Purges of senior officials and unfounded rumours of military coups in Beijing have fed into feverish speculation ahead of a key meeting of China’s ruling party next month, when president Xi Jinping is expected to be granted an unprecedented third term.
The jailing of a clique of senior security officials for corruption, followed by days of strange and quickly dispelled rumours of Xi being under house arrest, have fuelled what one analyst called a “hothouse” environment mired in secrecy and suspicion.
Last week, a Chinese court jailed the former vice-minister of public security Sun Lijun, the former justice minister Fu Zhenghua, and former police chiefs of Shanghai, Chongqing and Shanxi on corruption charges. Fu and the police chiefs had been accused of being part of a political clique surrounding Sun, and being disloyal to Xi.
The round-up was one of the biggest Chinese political purges in years, and came just weeks before the Chinese Communist party’s (CCP) most important political meeting – the twice a decade party congress – where the political elite are reshuffled around the various positions of power in the one-party state.

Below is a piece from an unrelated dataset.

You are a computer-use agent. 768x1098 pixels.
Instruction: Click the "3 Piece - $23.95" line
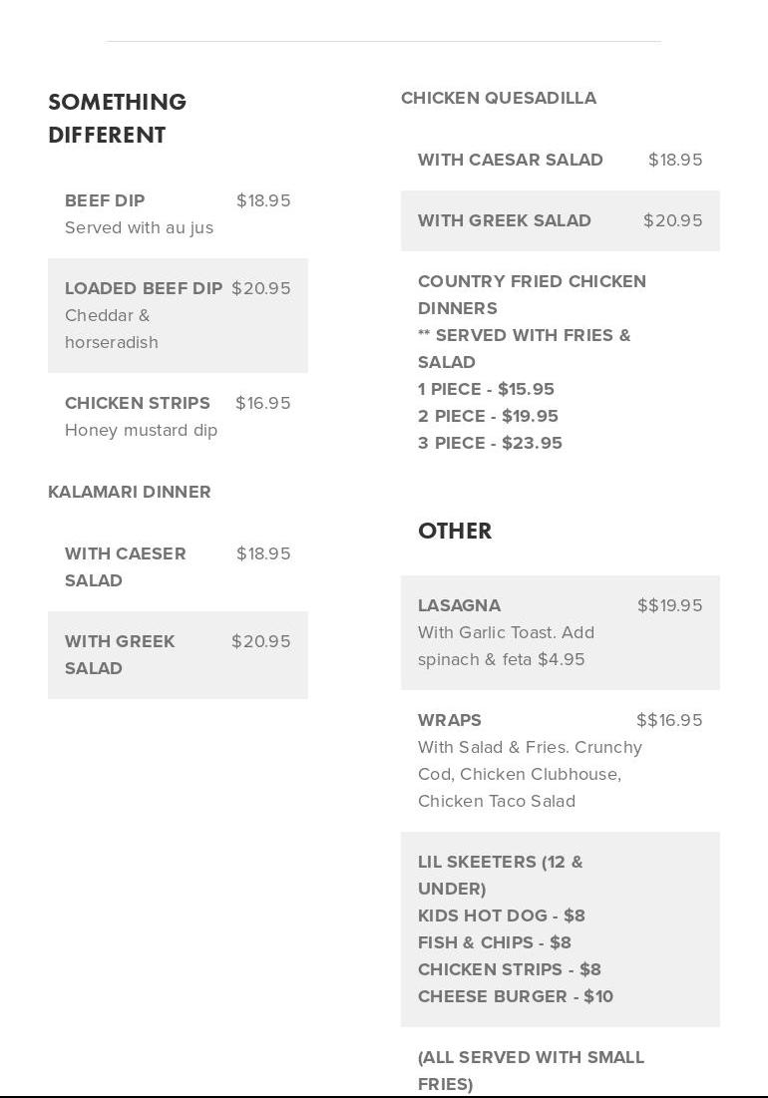(490, 443)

Xi is expected to be reappointed as leader of the party and military commission at the meeting, after he abolished the two-term limit in 2018 and waged a years-long anti-corruption campaign that also targeted many political opponents.
On Sunday state media announced the list of CCP central committee delegates, numbering almost 2,300, had been finalised. Xi’s inclusion on the list further refuted social media rumours that had been swirling since Saturday of a military coup. The unfounded claims – accompanied by unsourced videos of military vehicles and based mostly on mass flight cancellations – were debunked, but not before it began trending on Twitter.
There was no specific mention of the coup rumours on China’s social media, but a Weibo hashtag related to “airports across the country cancel flights” was viewed by more than 200,000 people over the weekend.
Some made fun of the rumours, noting the lack of any evidence of a political takeover on the ground in Beijing.
Drew Thompson, a scholar with the Lee Kuan Yew School of Public Policy, said a coup in China wasn’t entirely implausible, and Xi had reportedly shown concern about the prospect in the past, but the weekend’s rumours looked more like “wishful thinking”. They appeared to originate in accounts associated with the Falun Gong movement, which Thompson said was “essentially not credible”.
“The rumour that Xi Jinping has been arrested has legs because it is such a sensitive political moment in China, and the recent trials (and convictions) of long-serving senior officials creates a hothouse atmosphere,” he said on Twitter.
Thompson, who is also a former US state department official, told the Guardian the Falun Gong media often exaggerated or highlighted their opposition to Xi and the CCP in their reporting. “In this case those themes they have highlighted and reported on for a long time suddenly broke into the mainstream.”
Other analysts like Sinocism author, Bill Bishop, said he thought the rumours were “BS” but the “inherent opacity” of the CCP mechanisms easily fuelled their spread.
The party congress is a secretive process of power distribution, with the most senior positions not announced until the final day. Government control of the domestic narrative and crushing of dissent has intensified in recent weeks as the meeting approaches.
Xi has been absent from the public eye since he returned to China from the SCO Summit in Uzbekistan last weekend. Observers said he is likely to be quarantining.
“I think the fact this rumour spread so far, and was considered plausible enough to analyse is really a reflection of an underlying shortcoming of Chinese governance,” said Thompson.
“It really is a story about the opaqueness and the uncertainty around high-level Chinese succession. If you look back through history, to 1949, succession between top leaders has been fraught. Hu Jintao was the first successful transition of power where no one was imprisoned or died … Xi Jinping has created an entirely new paradigm where no successor has been identified, which raises questions about what would succession look like if it was unplanned or uncontrolled?”
China’s government has not responded to the rumours, but public security authorities were among those posting under the hashtag “the truth about large-scale cancellation of flights across the country”, disputing the significance of the cancellations which they said was normal for the pandemic.
The party congress begins on 16 October. The event, in Beijing’s Great Hall of the People, is closed to the public but is the most important date on the CCP’s five-year political cycle. There is speculation that Xi could further consolidate power with the promotion of stronger allies to senior positions, and that the party will resurrect the “people’s leader” title, not used since Mao Zedong.